Path analysis’ results seem to suggest that, among all components of self-compassion, it is only mindfulness which has a significant negative effect on depressive symptoms. In turn, the dimensions of self-judgment and isolation were positively linked to depressive symptoms. Finally, mindfulness has a positive role on explaining psychological health, and self-judgment and, isolation represented a negative effect on this outcome. These results demonstrate that taking a mindful and balanced stance of personal suffering and difficult emotional experiences seem to relate to decreased depressive symptoms and increased psychological health, as has been highlighted in literature (e.g., Keng et al., Citation2011). Also, Pinto-Gouveia et al. (Citation2013) found that self-compassion (against self-judgment) may have a protective role in patients with chronic health conditions, increasing their perception of a better QoL (including psychological health). Nevertheless, being harshly judgmental to oneself in times of suffering, allied to feelings of separateness and isolation, seem to enhance depression, and, thus, can lead to decreased psychological health. Indeed, self-judgment and feelings of isolation have been shown to be highly linked with depression (e.g., Bolwby, Citation1980).

Limitations should be noted when interpreting these results. Firstly, the cross-sectional design prevents us from establishing causal relations between variables. Future studies should consider replication of this study with an experimental or longitudinal design. Another important limitation is related to the sample’s recruitment process. Data was collected through an online survey, composed of self-report measures that may have compromised the representativeness of the sample, and thus limited the generalizations of these findings. Therefore, future studies should use other recruitment (e.g., in hospitals) and assessment (e.g., interviews) methodologies. Additionally, the sample size and the unequal proportion of female and male participants constitute another limitation. Thus, the results should be replicated in larger and more homogeneous samples in terms of gender. No less important is the fact that this study did not include a comparison of results with a non-clinical sample, which does not allow robust evidence of results. Finally, given the high heterogeneity regarding diagnoses, it seems important for future studies to explore these results in homogeneous samples, considering the specificities of some diseases.

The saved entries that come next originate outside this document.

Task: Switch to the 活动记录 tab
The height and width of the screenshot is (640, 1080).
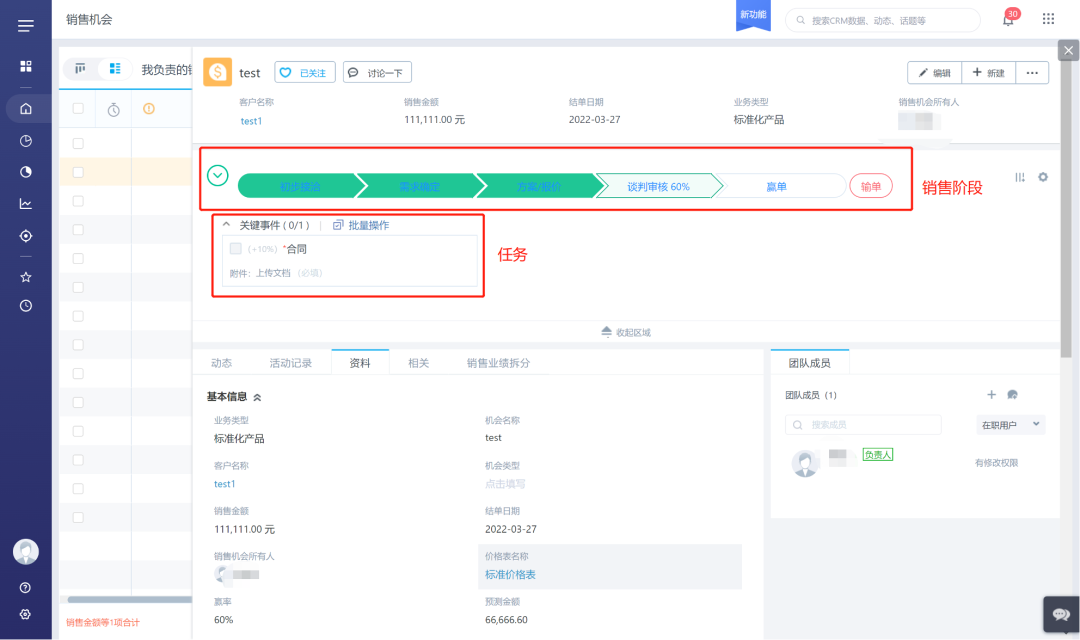Action: (291, 363)
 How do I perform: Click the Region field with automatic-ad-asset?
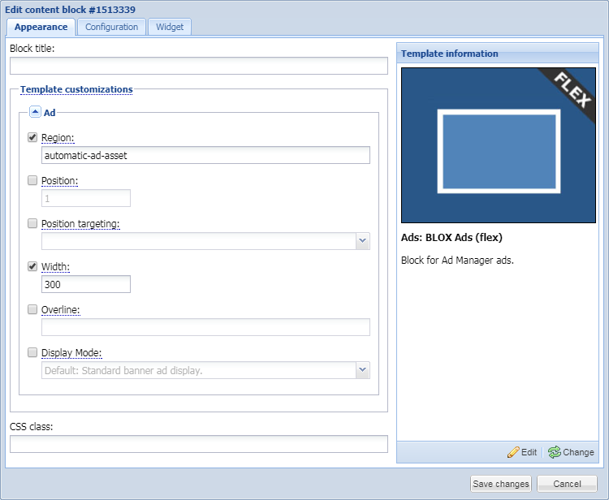point(205,155)
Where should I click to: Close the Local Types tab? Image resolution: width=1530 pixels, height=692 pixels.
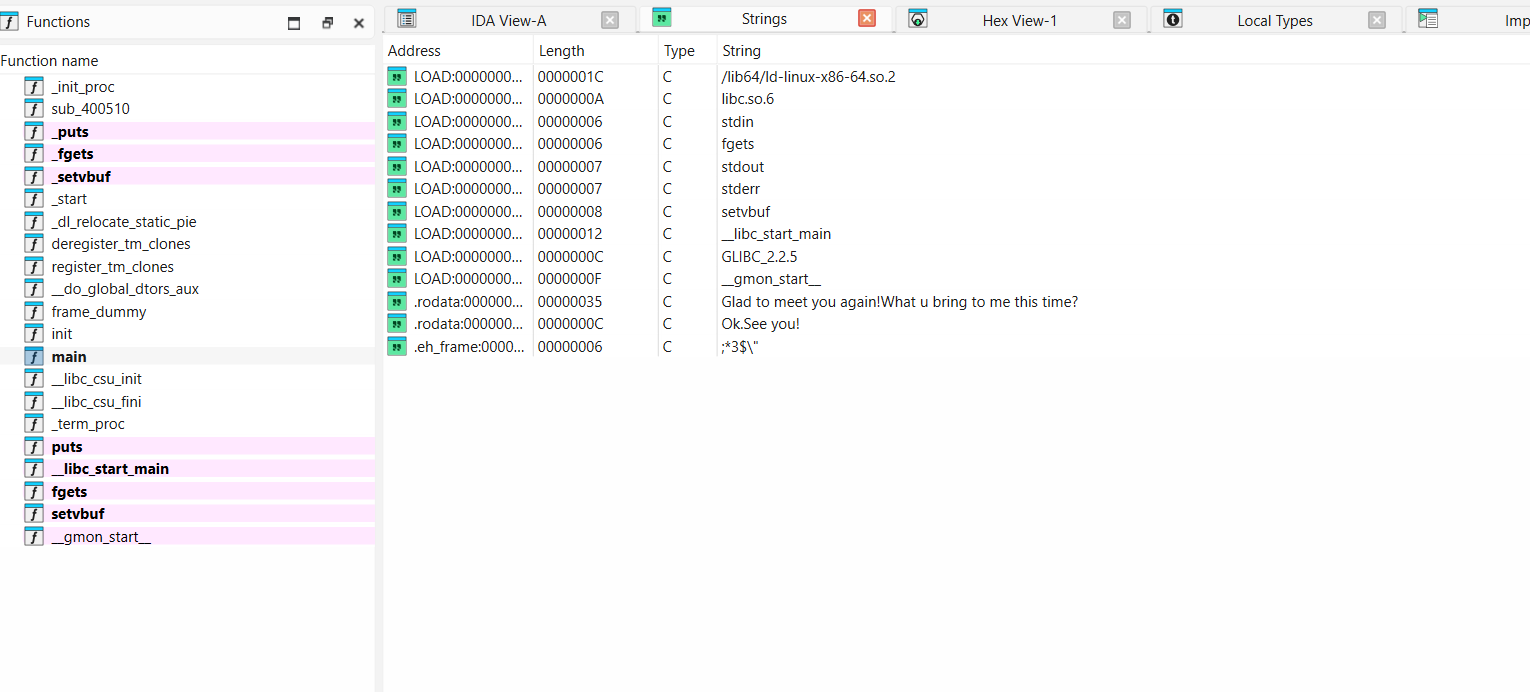1377,20
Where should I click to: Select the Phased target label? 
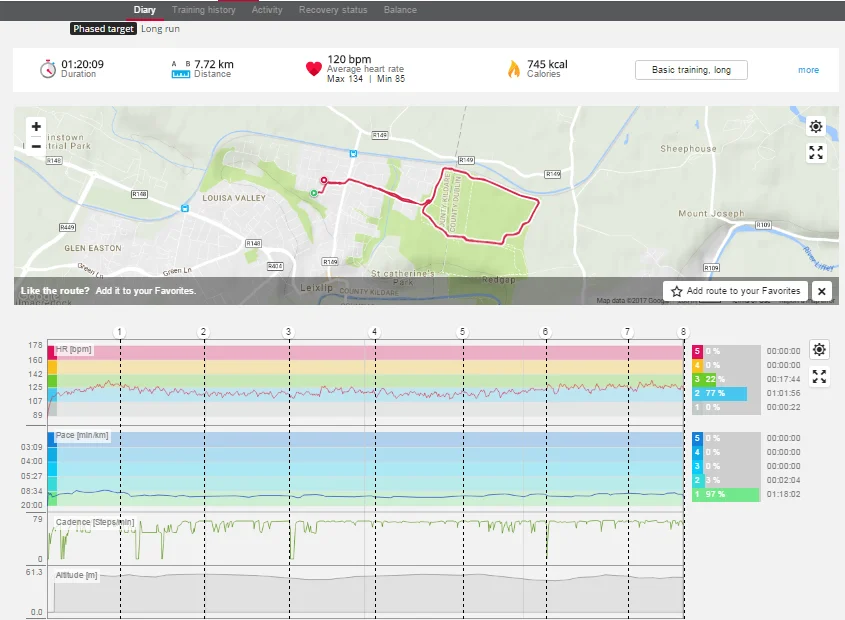(103, 29)
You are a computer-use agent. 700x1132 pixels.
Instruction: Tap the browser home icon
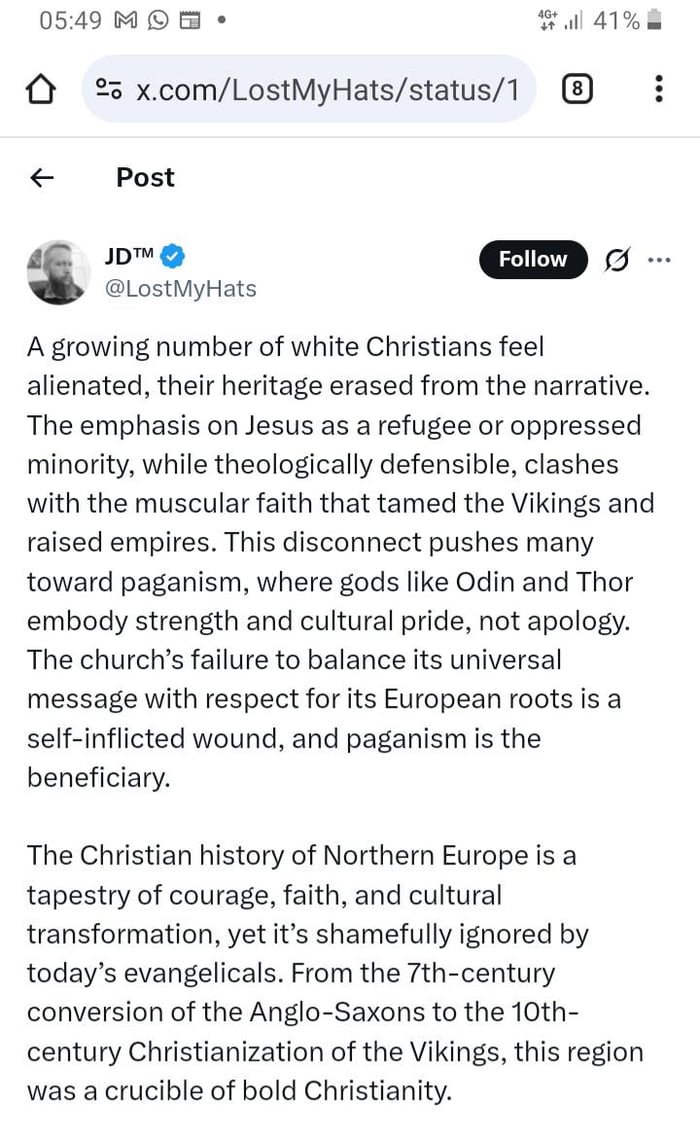click(x=39, y=90)
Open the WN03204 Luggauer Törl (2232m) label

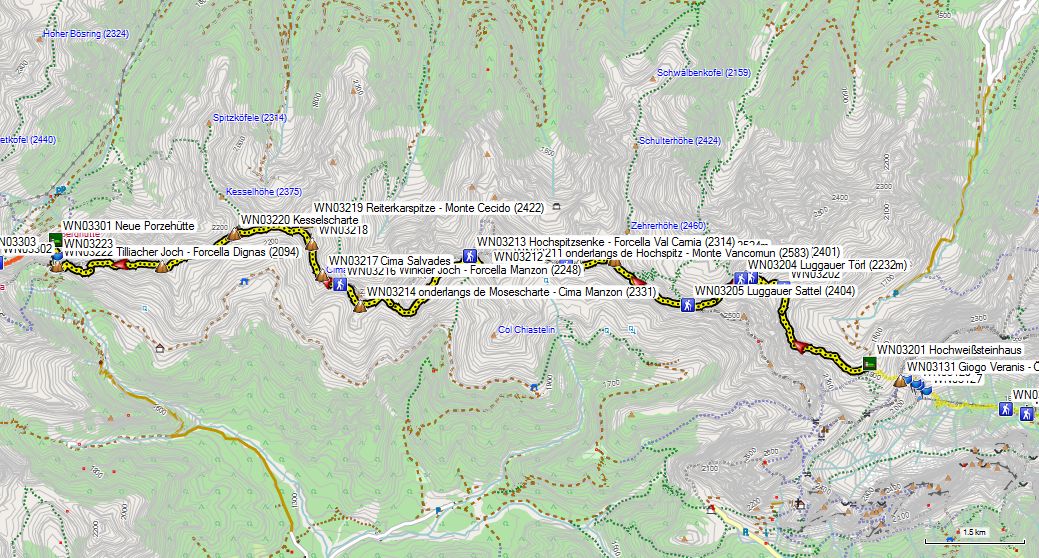point(827,265)
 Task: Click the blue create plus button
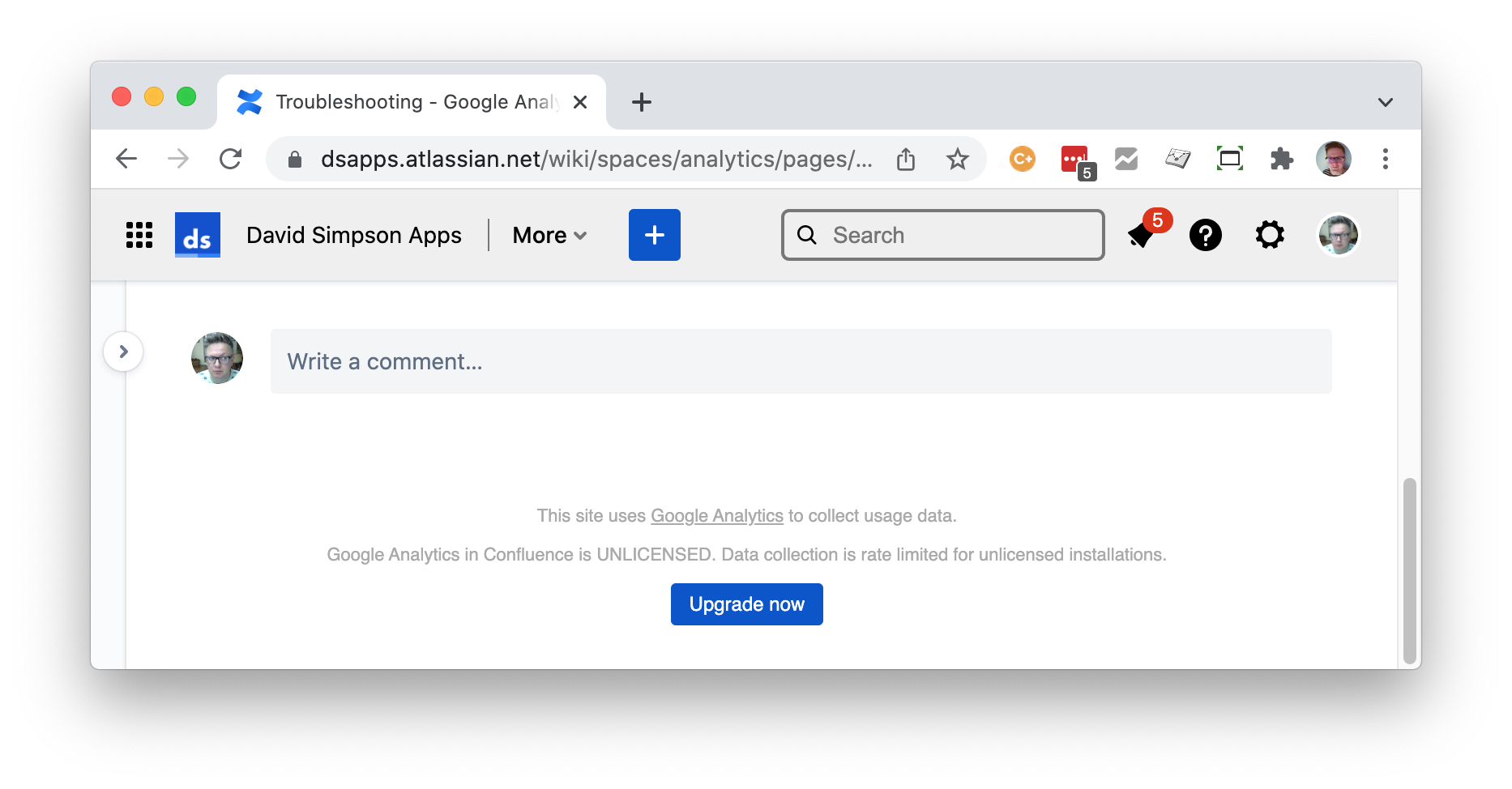654,235
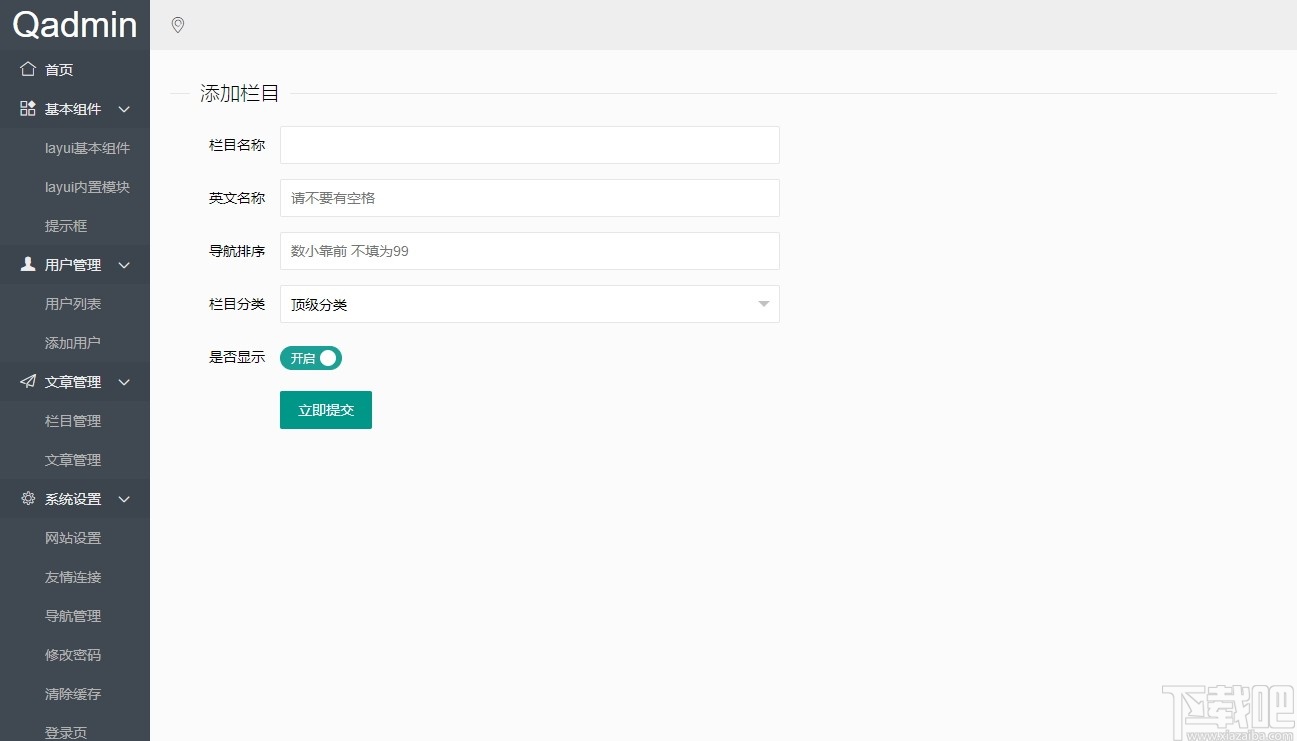
Task: Collapse the 用户管理 menu group
Action: coord(123,264)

Although based on cross-sectional data, our findings yield some important clinical implications, suggesting the importance of developing a mindful stance towards personal difficulties (e.g., illness-related ones) and painful experiences, through the promotion of mindfulness, and particularly highlighting the importance of reducing self-judgment and feelings of isolation in patients suffering from chronic physical disease. In recent years, literature has highlighted the growing evidence of the effectiveness of mindfulness-based interventions, especially in the context of chronic physical illness, namely in managing depressive symptoms and promoting QoL and psychological health (e.g., Bohlmeijer et al., Citation2010; Mansor et al., Citation2022). Thus, the current findings seem to provide particularly relevant data for psychological interventions developed for chronic patients as it adds a new layer of understanding of the role of both self-compassion and self-judgment components in explaining depressive symptoms and psychological health in the context of chronic physical disease.

Availability of data

Due to the nature of this research, participants of this study did not agree for their data to be shared publicly, so supporting data is not available.

Acknowledgments

We would like to thank the Association for the Support of Patients with Leukemia and Lymphoma, Portuguese Lung Foundation, National Association of Cystic Fibrosis, Portuguese Federation of People with Diabetes, Portuguese Association for Supporting Women with Endometriosis, Portuguese League Against Rheumatic Diseases, and Portuguese Association of Renal Insufficient for their help during the recruitment process.

Disclosure statement

No potential conflict of interest was reported by the author(s).

Additional information

Funding

This research did not receive any specific grant from funding agencies in the public, commercial, or not-for-profit sectors.